Was ist der Kern der Lehren Buddhas?

Einfach ausgedrückt ist die zentrale Botschaft Buddhas, daß wir anderen Lebewesen keinen Schaden zufügen sollten und uns stattdessen bemühen sollten, ihnen so viel wie möglich zu helfen. Anders gesagt: schädlichen Handlungen ist zu entsagen, untadelige Tugend ist zu schaffen, der eigene Geist ist unter Kontrolle zu bringen. Das ist die Lehre Buddhas. Wir machen Schluß mit schädlichen Handlungen (töten usw.) und mit der zerstörerischen Motivation (Zorn, Anhaftung, Engstirnigkeit und dergleichen).

Wir hören damit auf, uns selbst und anderen zu schaden.

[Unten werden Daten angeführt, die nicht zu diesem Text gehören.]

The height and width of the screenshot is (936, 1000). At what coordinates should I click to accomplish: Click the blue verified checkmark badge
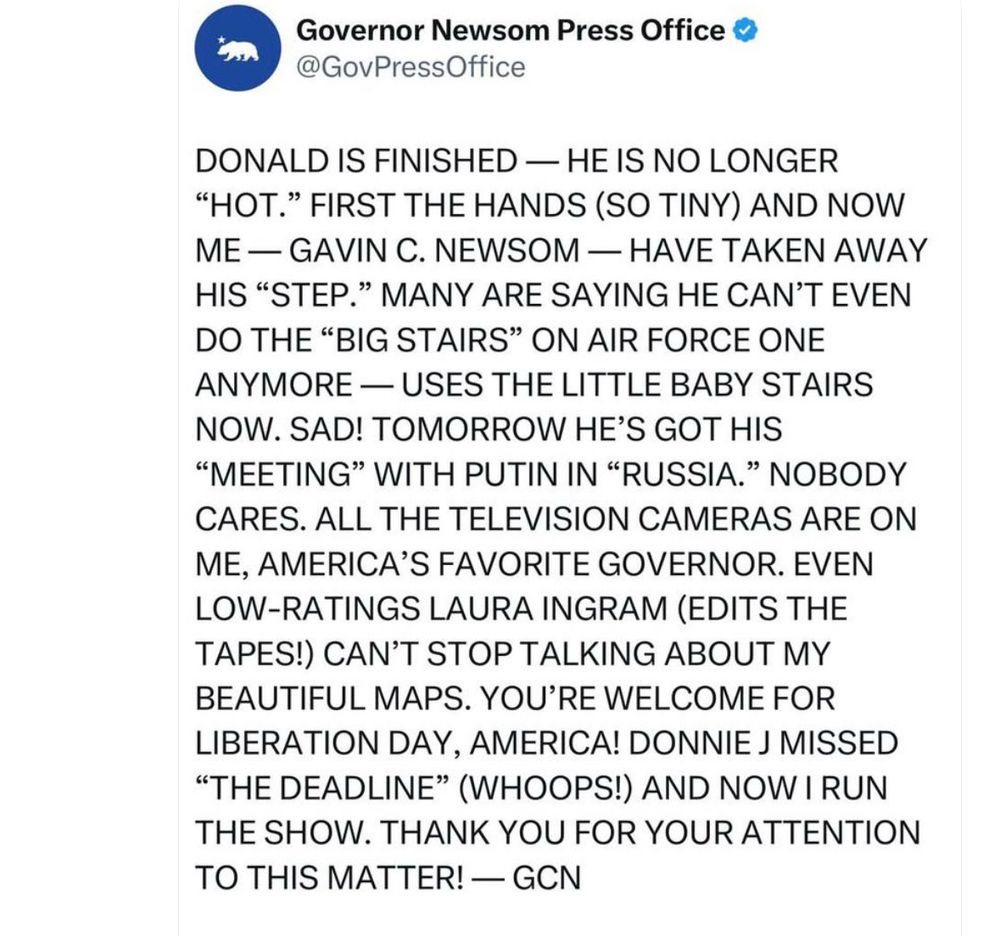pos(746,31)
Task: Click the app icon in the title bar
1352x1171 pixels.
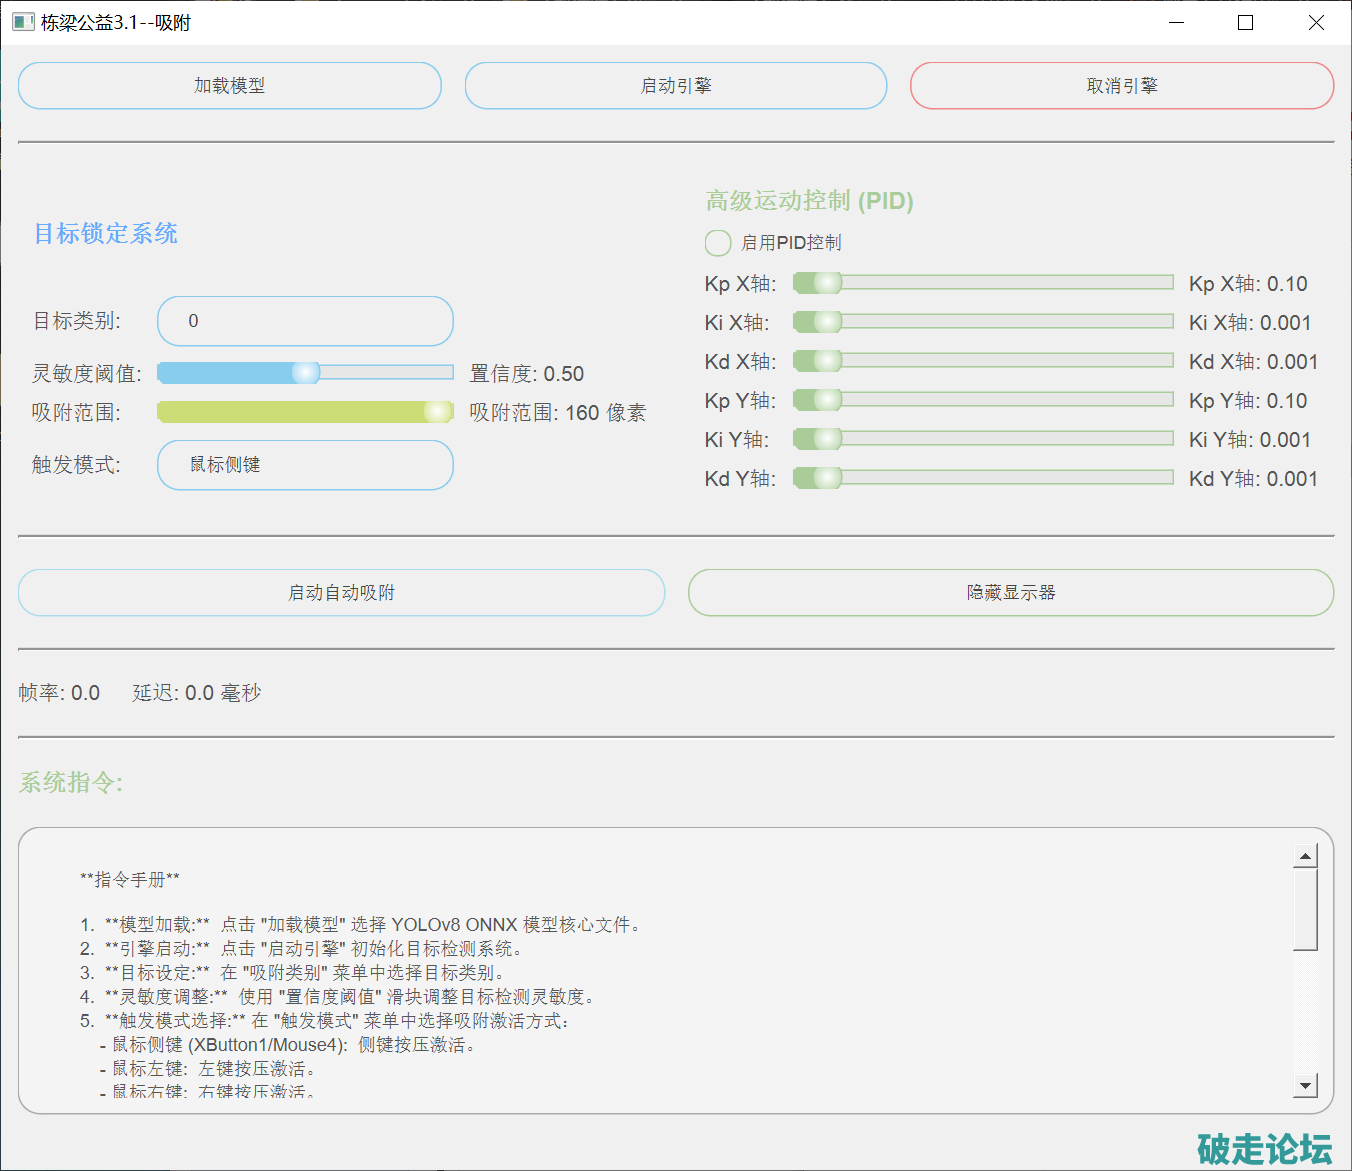Action: 23,22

Bei der Verwirklichung vollkommener Tugend entwickeln wir heilsame Eigenschaften wie unteilbares Mitgefühl und bedingungslose Liebe. Wir beginnen, Handlungen auszuführen, die von diesen positiven Gedanken motiviert sind und wir lernen den Geist zu beherrschen, so werden wir ruhig und friedfertig. und indem wir die Wirklichkeit verstehen lernen, können wir alle falsche Vorstellungen vernichten.

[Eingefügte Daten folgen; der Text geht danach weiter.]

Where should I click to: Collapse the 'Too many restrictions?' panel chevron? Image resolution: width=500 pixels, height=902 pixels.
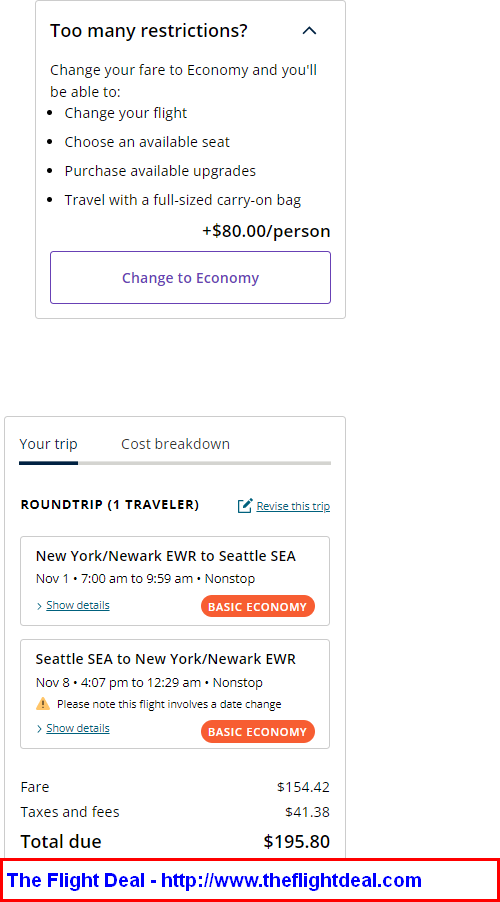(310, 30)
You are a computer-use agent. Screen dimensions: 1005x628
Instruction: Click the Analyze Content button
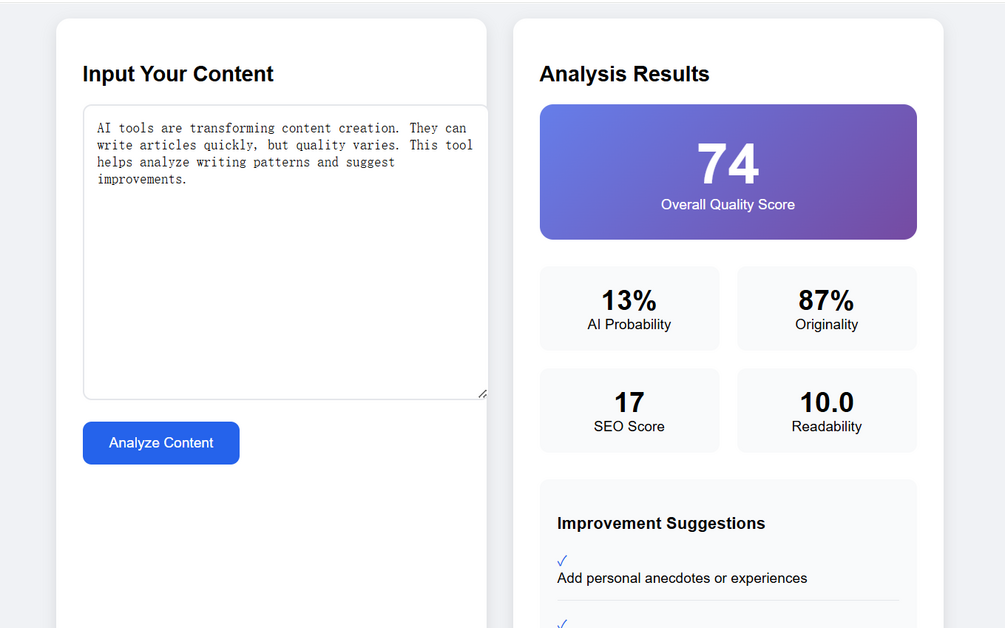(x=161, y=443)
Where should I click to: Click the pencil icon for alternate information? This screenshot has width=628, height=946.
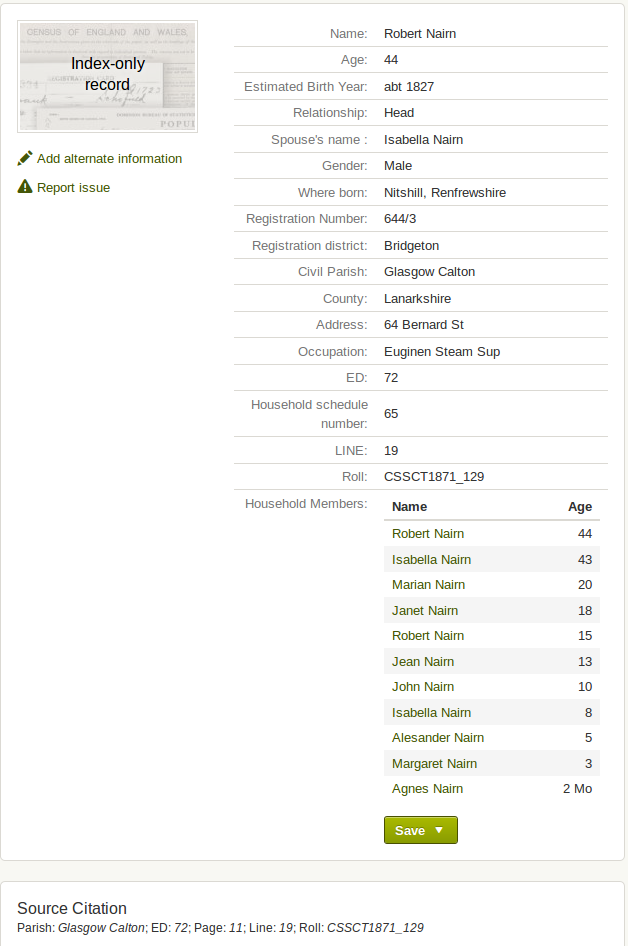(25, 158)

Die Kernbotschaft der Lehren Buddhas ist auch in den drei Prinzipien des Pfades enthalten: «Entsagung» (auf Tibetisch wörtlich „entschiedenes Verlassen“ des zwanghaften Daseinskreislaufs), «das hingebungsvolle Herz» sowie «die Weisheit, welche die Leerheit erkennt».

Am Anfang versuchen wir sicherlich der Verwirrung zu entkommen, die aus unseren Problemen und deren Ursachen besteht. Dann sehen wir zunehmend, wie andere Menschen ebenfalls Probleme haben. Von Liebe und Mitgefühl erfüllt, verpflichten wir uns von ganzem Herzen dazu, selber ein Buddha zu werden, um den anderen wirklich tatkräftig helfen zu können. Dafür ist es unerläßlich, allumfassende Weisheit zu entwickeln, damit wir die wahre Natur von uns selbst wie auch der anderen Phänomene erkennen können.